Search code examples
uimaruta

UIMA Ruta Creating annotation with features separated by some text


I have some text with annotations created like the following:

wewf.werwfwef. wewfwefwwew. wefewefwff
AnnotationA
asdfawece aefae eafewfaefa aefafe ceaewfae
adfcaecae acaeaet aegaegageg caeacdaefa
AnnotationB
sadaeceaee aef aewfaegg rresf ceeaefaeaeaf
adfcaecae acaeaet aegaegageg caeacdaefa
AnnotationA
adfcaecae acaeaet aegaegageg caeacdaefa
adfcaecae acaeaet aegaegageg caeacdaefa
AnnotationB
adfcaecae acaeaet aegaegageg caeacdaefa
adfcaecae acaeaet aegaegageg caeacdaefa

I want to create an annotation with AnnotationA and its closest AnnotationB as features. How should I express this in Ruta?

I have tried the following incorrect way:

DECLARE Annotation TargetAnnotation (AnnotationA ana, AnnotationB anb);
Document {-> CREATE(TargetAnnotation, "ana" = AnnotationA, "anb" = AnnotationB)};

The rule covers the whole document. What I just want is annotation with AnnotationA and its closest AnnotationB as feature. Thanks very much for any answer.


Solution

  • There are several ways to specify this in UIMA Ruta and they mainly depend on the offset the created TargetAnnotation should get. The CREATE action uses the span matched by the rule element in order to identify the values for the features.
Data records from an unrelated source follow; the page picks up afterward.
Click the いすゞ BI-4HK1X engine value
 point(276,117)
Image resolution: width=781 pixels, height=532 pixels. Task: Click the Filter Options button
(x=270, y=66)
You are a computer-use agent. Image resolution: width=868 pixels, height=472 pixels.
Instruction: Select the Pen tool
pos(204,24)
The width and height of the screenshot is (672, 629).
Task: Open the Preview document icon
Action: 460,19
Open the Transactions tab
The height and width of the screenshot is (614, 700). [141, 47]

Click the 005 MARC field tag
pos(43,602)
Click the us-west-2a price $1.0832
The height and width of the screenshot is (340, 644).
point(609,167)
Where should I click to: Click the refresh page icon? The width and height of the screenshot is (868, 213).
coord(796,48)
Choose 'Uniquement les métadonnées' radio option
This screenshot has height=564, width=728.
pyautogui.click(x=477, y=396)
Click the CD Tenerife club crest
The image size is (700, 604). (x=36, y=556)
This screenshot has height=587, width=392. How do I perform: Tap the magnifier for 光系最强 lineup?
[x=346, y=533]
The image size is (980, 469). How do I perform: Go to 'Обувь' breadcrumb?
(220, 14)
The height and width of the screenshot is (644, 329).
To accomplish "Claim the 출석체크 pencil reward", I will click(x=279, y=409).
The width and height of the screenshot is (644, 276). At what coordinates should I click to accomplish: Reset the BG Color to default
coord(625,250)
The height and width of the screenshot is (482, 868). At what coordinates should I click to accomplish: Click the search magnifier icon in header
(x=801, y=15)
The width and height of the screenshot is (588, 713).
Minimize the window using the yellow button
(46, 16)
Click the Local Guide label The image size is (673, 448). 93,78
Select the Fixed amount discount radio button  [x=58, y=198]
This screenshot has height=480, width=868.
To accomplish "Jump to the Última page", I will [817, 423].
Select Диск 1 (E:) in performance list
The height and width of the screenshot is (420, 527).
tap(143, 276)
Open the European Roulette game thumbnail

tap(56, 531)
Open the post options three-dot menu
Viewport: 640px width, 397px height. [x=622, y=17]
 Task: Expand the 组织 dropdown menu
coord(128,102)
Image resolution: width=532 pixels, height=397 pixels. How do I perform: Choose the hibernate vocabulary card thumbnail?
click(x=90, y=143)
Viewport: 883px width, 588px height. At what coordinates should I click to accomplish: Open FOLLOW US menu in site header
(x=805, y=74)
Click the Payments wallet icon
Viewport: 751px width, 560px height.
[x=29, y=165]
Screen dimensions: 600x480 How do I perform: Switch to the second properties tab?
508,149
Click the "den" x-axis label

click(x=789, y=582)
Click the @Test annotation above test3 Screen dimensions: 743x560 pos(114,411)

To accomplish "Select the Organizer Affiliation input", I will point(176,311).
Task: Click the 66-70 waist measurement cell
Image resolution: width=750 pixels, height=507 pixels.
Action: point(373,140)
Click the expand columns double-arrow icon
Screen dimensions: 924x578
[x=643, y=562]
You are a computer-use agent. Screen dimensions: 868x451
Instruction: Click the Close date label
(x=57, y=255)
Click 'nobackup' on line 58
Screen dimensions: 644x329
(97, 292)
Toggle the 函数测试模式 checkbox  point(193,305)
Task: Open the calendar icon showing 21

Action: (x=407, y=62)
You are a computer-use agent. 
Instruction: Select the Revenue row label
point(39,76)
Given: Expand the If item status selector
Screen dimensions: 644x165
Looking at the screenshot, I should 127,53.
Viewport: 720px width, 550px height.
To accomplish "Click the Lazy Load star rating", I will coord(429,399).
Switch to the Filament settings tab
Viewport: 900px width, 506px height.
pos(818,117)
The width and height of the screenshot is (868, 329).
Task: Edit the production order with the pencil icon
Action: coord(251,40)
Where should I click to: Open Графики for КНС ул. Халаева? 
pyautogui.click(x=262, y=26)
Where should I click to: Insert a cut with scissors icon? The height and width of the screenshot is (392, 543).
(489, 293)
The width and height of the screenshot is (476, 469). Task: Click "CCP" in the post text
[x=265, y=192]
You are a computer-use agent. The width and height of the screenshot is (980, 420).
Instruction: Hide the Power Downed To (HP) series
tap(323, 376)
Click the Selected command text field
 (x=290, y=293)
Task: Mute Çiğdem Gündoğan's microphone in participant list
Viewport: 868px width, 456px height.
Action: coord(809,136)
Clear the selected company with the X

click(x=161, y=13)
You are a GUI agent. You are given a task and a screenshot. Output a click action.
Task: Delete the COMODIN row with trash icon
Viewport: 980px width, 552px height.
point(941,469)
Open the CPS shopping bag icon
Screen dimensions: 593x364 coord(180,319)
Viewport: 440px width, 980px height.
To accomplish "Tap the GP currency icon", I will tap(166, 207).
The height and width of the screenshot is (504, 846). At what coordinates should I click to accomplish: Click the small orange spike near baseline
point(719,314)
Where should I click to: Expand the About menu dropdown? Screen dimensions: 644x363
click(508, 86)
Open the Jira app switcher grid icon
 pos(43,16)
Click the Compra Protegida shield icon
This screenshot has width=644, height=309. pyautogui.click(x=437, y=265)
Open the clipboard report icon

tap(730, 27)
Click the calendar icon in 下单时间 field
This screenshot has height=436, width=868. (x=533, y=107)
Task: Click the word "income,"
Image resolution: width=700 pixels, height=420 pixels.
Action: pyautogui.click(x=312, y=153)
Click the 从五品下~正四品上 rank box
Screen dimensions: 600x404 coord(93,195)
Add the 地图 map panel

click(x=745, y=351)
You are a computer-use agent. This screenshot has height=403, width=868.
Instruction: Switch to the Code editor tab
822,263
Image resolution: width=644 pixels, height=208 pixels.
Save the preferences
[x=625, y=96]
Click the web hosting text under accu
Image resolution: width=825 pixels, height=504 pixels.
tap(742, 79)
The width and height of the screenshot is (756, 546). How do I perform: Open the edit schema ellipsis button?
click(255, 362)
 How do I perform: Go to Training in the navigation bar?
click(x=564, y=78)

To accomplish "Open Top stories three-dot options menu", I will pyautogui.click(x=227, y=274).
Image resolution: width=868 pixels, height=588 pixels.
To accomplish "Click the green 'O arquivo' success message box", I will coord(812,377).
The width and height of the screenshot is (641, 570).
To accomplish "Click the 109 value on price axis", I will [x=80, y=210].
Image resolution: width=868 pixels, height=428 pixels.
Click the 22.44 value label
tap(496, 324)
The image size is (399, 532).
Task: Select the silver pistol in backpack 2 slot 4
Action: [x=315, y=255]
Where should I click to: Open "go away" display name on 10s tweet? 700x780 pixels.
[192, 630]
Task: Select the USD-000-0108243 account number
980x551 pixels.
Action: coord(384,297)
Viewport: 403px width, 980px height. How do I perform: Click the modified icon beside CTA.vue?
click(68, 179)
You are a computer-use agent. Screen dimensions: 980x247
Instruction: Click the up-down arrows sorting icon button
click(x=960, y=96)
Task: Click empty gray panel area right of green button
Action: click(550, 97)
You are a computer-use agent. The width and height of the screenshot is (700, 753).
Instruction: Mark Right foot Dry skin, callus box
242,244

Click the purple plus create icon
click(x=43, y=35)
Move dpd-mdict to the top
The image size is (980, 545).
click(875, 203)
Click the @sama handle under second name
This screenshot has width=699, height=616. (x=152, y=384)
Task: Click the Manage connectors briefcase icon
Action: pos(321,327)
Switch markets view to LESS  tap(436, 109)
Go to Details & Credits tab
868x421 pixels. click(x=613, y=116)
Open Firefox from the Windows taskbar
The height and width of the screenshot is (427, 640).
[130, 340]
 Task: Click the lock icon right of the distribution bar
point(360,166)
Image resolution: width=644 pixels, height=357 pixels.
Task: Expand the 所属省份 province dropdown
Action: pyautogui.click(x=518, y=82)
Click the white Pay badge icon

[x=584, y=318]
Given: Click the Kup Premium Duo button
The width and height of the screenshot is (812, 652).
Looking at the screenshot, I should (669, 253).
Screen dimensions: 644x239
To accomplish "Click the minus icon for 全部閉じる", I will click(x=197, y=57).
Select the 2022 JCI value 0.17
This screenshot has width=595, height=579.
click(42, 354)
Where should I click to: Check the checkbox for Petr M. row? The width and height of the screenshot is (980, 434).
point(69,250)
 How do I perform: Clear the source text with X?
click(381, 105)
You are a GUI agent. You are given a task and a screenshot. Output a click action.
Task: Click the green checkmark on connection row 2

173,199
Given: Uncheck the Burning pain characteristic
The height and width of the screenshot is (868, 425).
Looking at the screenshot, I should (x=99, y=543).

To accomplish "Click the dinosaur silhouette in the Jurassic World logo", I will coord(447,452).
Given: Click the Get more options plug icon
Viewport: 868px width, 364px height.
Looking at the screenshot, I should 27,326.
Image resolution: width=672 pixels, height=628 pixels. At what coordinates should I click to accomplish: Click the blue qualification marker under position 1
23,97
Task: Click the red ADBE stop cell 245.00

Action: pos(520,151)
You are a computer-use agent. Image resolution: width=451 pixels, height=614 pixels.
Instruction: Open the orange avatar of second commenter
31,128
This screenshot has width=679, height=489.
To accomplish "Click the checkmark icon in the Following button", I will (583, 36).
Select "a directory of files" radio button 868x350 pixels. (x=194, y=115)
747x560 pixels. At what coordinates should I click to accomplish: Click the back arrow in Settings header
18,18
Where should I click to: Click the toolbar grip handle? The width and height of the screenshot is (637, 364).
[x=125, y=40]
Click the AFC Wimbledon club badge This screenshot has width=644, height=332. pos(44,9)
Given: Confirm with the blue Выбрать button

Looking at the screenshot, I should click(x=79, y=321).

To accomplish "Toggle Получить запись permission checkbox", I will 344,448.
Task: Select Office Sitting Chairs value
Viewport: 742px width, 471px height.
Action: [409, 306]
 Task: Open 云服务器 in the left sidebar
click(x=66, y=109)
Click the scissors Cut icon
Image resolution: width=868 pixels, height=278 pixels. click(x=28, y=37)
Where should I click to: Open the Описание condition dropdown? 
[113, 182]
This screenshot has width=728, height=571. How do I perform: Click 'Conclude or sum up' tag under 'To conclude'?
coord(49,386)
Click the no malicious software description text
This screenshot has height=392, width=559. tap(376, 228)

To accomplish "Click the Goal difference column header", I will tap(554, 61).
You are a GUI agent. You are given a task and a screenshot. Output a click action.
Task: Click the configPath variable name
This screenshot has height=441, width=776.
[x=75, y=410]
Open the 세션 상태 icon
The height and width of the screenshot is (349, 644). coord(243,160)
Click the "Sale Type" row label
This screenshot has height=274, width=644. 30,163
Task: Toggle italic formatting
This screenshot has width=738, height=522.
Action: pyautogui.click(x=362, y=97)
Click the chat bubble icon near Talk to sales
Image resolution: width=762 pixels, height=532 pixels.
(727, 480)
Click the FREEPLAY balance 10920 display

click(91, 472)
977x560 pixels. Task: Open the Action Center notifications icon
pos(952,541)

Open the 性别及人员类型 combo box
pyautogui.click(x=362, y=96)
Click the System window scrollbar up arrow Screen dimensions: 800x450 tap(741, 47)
    If the offsets of the created annotation do not really matter, then you can simply use the span combining both annotations AnnotationA and AnnotationB:

    (AnnotationA # AnnotationB){-> CREATE(TargetAnnotation, "ana" = AnnotationA, "anb" = AnnotationB)};
    

    Mind that this rule introduces a sequential dependency between the two annotations. You can also specify rules that do not care, but they will probably return too many matches. It depends on what you want to accomplish.

    If the offset of the created annotation should equal one of the provided annotations, e.g., AnnotationA, then you should use GATHER instead of CREATE. GATHER allows one to specify the index of the rule element whose match should be assigned to the feature.

     AnnotationA{-> GATHER(TargetAnnotation, "ana" = 1, "anb" = 3)} # AnnotationB;
    

    (I am a developer of UIMA Ruta)